■ Exercise aim
Every record should be written out exactly, please.

■ Exercise material
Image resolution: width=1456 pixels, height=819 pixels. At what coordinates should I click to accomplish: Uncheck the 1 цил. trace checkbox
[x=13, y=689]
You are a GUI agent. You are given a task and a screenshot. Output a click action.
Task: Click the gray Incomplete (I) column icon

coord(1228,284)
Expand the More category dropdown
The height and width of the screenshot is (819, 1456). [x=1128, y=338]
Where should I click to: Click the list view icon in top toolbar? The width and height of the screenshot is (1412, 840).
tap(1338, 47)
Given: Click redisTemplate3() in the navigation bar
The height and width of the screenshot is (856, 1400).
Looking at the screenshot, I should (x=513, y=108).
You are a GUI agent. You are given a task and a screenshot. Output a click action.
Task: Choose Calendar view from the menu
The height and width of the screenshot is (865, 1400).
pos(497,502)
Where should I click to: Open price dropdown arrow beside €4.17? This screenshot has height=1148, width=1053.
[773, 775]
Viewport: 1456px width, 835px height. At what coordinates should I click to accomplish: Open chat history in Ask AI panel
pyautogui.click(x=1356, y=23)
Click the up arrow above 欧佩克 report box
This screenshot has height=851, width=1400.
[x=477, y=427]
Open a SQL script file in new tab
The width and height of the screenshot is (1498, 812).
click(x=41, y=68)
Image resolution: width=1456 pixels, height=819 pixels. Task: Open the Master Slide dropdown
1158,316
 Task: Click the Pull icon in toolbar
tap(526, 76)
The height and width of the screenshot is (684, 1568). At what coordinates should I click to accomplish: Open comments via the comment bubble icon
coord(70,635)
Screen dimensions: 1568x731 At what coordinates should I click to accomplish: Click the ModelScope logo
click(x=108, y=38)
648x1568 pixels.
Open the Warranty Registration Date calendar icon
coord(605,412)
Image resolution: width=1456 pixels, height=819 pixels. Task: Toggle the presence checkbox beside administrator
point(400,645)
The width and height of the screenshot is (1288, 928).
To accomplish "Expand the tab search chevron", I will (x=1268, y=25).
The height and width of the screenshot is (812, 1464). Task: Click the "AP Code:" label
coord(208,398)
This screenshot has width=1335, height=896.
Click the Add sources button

■ Expected output
Image resolution: width=1456 pixels, height=819 pixels. At what coordinates should I click to accomplish: Uncheck the 1 цил. trace checkbox
[x=13, y=689]
You are a GUI agent. You are given a task and a screenshot. Output a click action.
Task: Click the gray Incomplete (I) column icon

coord(1228,284)
Expand the More category dropdown
The height and width of the screenshot is (819, 1456). [x=1128, y=338]
Where should I click to: Click the list view icon in top toolbar? The width and height of the screenshot is (1412, 840).
tap(1338, 47)
Given: Click redisTemplate3() in the navigation bar
The height and width of the screenshot is (856, 1400).
Looking at the screenshot, I should (x=513, y=108).
You are a GUI agent. You are given a task and a screenshot. Output a click action.
Task: Choose Calendar view from the menu
The height and width of the screenshot is (865, 1400).
pos(497,502)
Where should I click to: Open price dropdown arrow beside €4.17? This screenshot has height=1148, width=1053.
[773, 775]
Viewport: 1456px width, 835px height. At what coordinates should I click to accomplish: Open chat history in Ask AI panel
pyautogui.click(x=1356, y=23)
Click the up arrow above 欧佩克 report box
This screenshot has height=851, width=1400.
[x=477, y=427]
Open a SQL script file in new tab
The width and height of the screenshot is (1498, 812).
click(x=41, y=68)
Image resolution: width=1456 pixels, height=819 pixels. Task: Open the Master Slide dropdown
1158,316
 Task: Click the Pull icon in toolbar
tap(526, 76)
The height and width of the screenshot is (684, 1568). At what coordinates should I click to accomplish: Open comments via the comment bubble icon
coord(70,635)
Screen dimensions: 1568x731 At what coordinates should I click to accomplish: Click the ModelScope logo
click(x=108, y=38)
648x1568 pixels.
Open the Warranty Registration Date calendar icon
coord(605,412)
Image resolution: width=1456 pixels, height=819 pixels. Task: Toggle the presence checkbox beside administrator
point(400,645)
The width and height of the screenshot is (1288, 928).
To accomplish "Expand the tab search chevron", I will (x=1268, y=25).
The height and width of the screenshot is (812, 1464). Task: Click the "AP Code:" label
coord(208,398)
This screenshot has width=1335, height=896.
Click the Add sources button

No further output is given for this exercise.